Seguramente, a capacidade de promover ações que transformem positivamente a sociedade é essencial para a validação de um Estado de direito. Com isso, pode-se perceber a premência de alterações pragmáticas capazes de reformular padrões axiológicos delimitadores das bases em que se assentaram os ideais dos legisladores do século passado, quando formularam a Consolidação das Leis Trabalhistas, a qual já não representa mais os anseios da classe trabalhadora e menos ainda, dos empresários e dos investidores.

A nova ordem global

É possível, numa incursão histórica, revisitar a cidadania como um elo entre os princípios de sobrevivência e os marcos civilizatórios em que o trabalho, no pensamento Aristotélico, era deixado para os “menos cultos”... Entretanto, na dimensão atual, elevada à categoria de elemento central na relação laboral, ao lado da dignidade e do respeito à pessoa do colaborador e não do lucro através dele obtido, a cidadania representa mais que um dos diferenciais da empresa, representa uma das suas condições de destaque, competitividade e até mesmo permanência no mercado.
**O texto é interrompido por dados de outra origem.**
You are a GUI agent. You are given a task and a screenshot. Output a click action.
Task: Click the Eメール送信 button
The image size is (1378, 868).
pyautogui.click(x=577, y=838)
Sabe-se que o mercado tem valorizado a cada dia mais, um novo perfil de profissional - o multiskilled - orientado para resultados, criativo e inovador, voltado para um modelo de gestão que tem a cidadania e a responsabilidade social como fundamentos. Os resultados de muitas pesquisas têm demonstrado que cada vez mais fornecedores de bens e serviços e titulares da governança corporativa estão investindo em projetos sociais, e que tais ações têm contribuído para fixar melhor sua imagem ética, com vantagem competitiva junto aos clientes e consumidores, uma vez que, surge nesses uma nova consciência consubstanciada na certeza de que não estão ligando sua marca ou nome a empregadores cujos lucros advêm de exploração humana e precarização das condições de trabalho.
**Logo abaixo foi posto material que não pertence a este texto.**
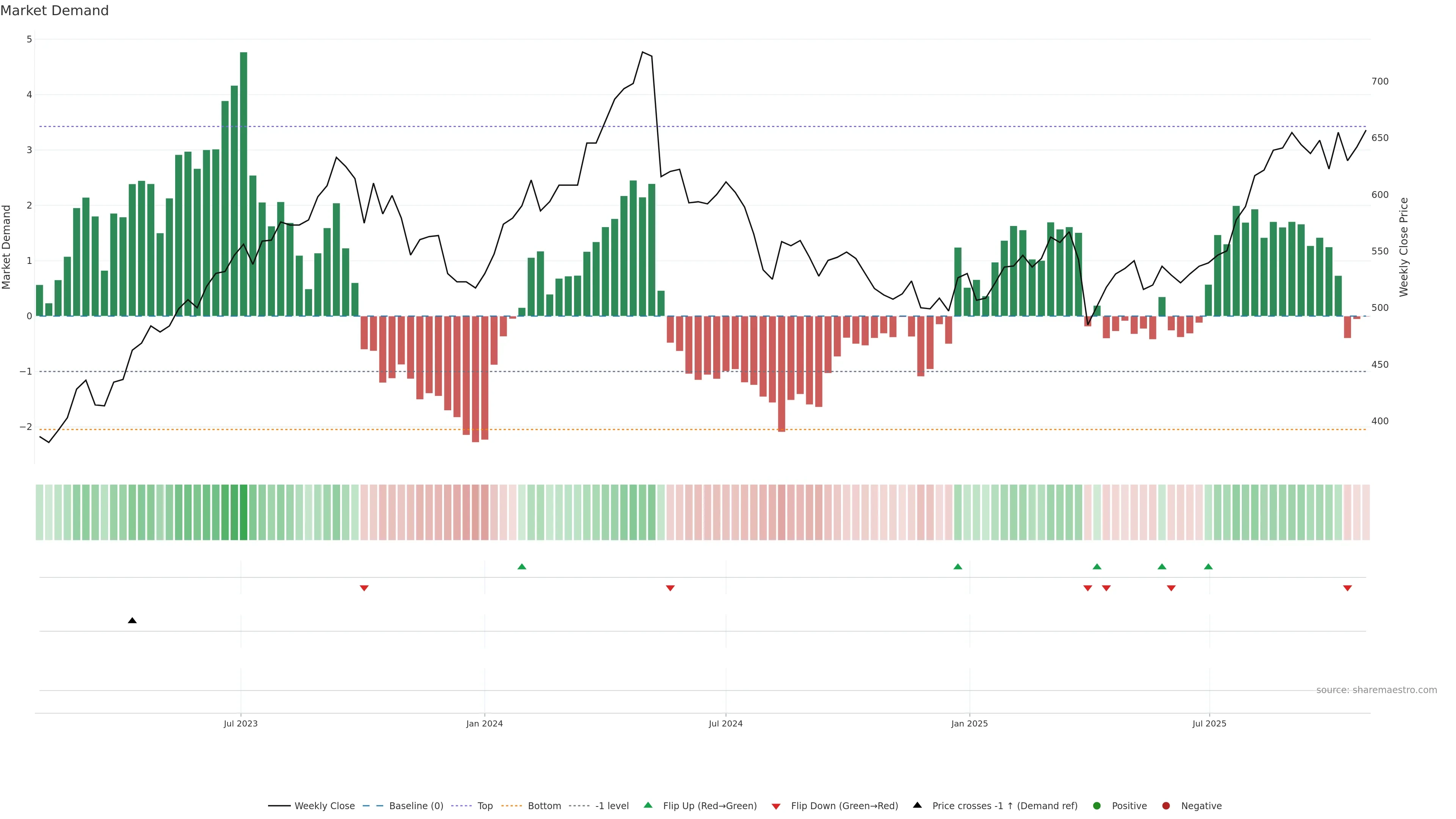
Task: Click the red flip-down marker before Jul 2024
Action: [670, 588]
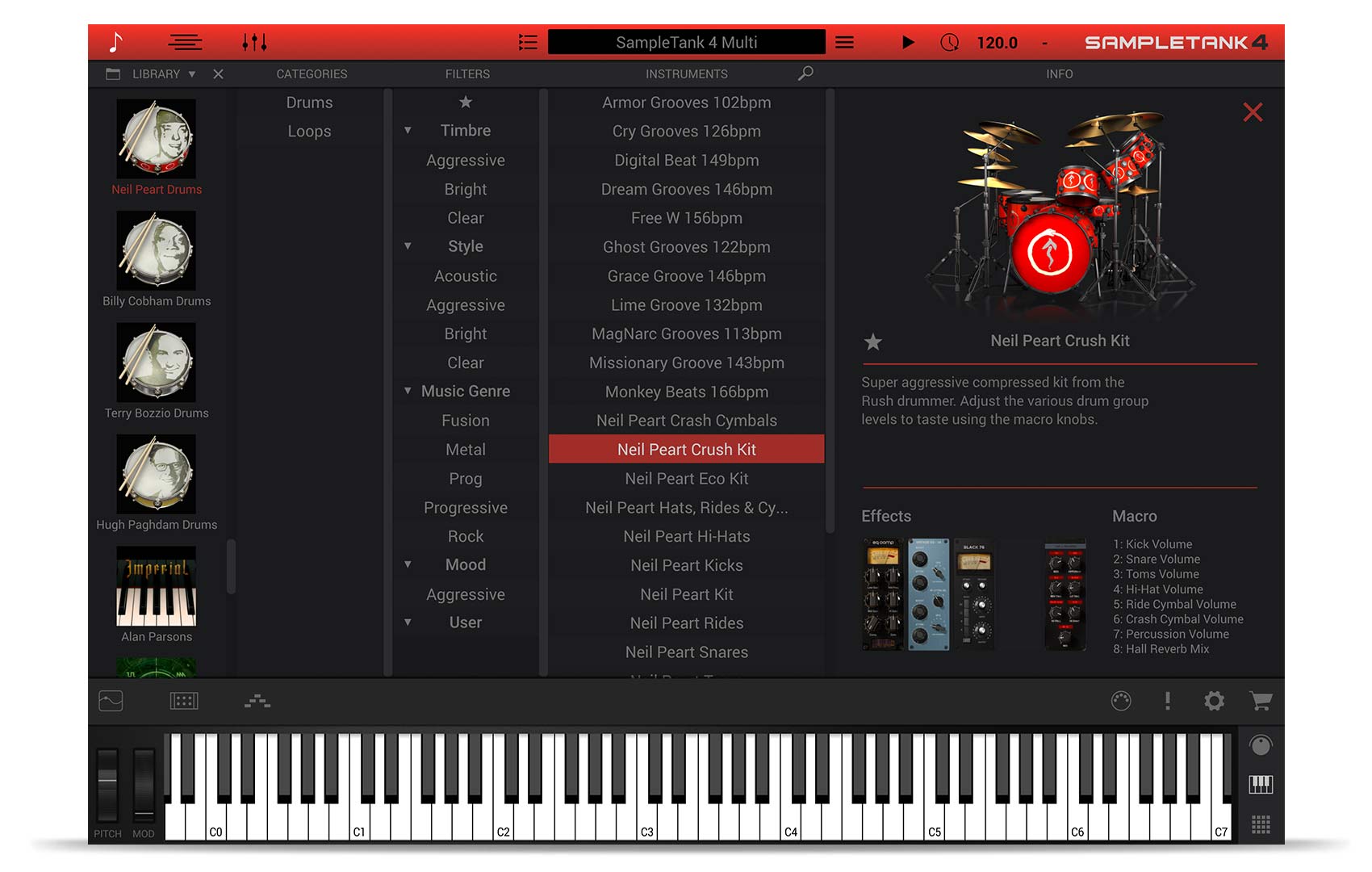Click the MIDI connector icon near bottom right
Image resolution: width=1372 pixels, height=872 pixels.
point(1122,701)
O colaborador atualmente tem que se adaptar ao emprego flexível, considerado pela OIT como aquele realizado em jornadas menores que a integral e aquele contratado com prazo determinado: o tempo parcial1, o temporário, o intermitente, o aprendiz, o sazonal, o contrato de reciclagem profissional no Brasil; o “job sharing” e o “at will”2 nos EUA; o "contratto a progetto" e o “lavoro ripartito” na Itália3; entre outros.
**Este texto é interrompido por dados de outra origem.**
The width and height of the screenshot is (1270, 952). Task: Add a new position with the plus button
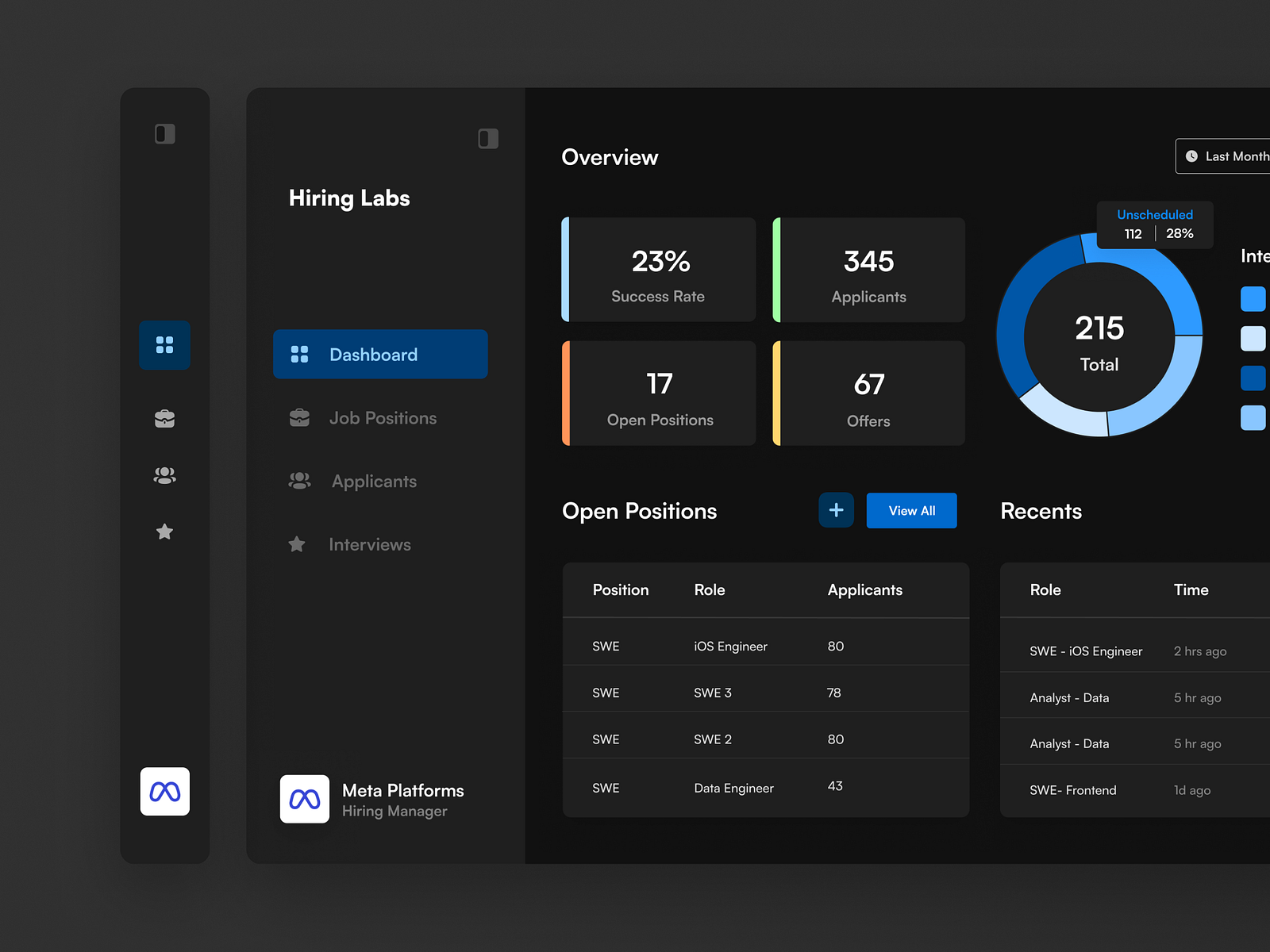[x=835, y=510]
Nota-se, por conseguinte, que a cidadania assume, no contexto contemporâneo, um novo patamar em relação aos objetivos do direito. De um modo geral e, em especial, no que diz respeito à sua efetividade através de todos os atores sociais, presentes no empresariado, no governo, no terceiro setor, enfim, em todas as vertentes responsáveis pela construção de uma sociedade mais justa, seja por meio de uma melhor adaptação da legislação já existente ou da interpretação mais corajosa dos tribunais trabalhistas.

Tais modelos, no campo social da produção material dos indivíduos, exigem dos legisladores, dos juristas e dos operadores do direito uma abertura para o novo, para a atualização dos preceitos embutidos nas relações trabalhistas e na perspectiva de um constante diálogo entre os atores sociais para o fortalecimento sobre as formas de trabalho, de contratação, de execução e de tutela introduzidas com a Declaração Universal de 1948.

Notadamente a globalização impõe aos cidadãos a necessidade de uma reflexão e revisão dos modelos que existiram até o momento e, que agora estão em questionamento. Tais modelos, no campo social da produção material dos indivíduos, exigem do magistrado uma abertura para o novo, para a atualização dos preceitos ali embutidos e a perspectiva de um constante diálogo.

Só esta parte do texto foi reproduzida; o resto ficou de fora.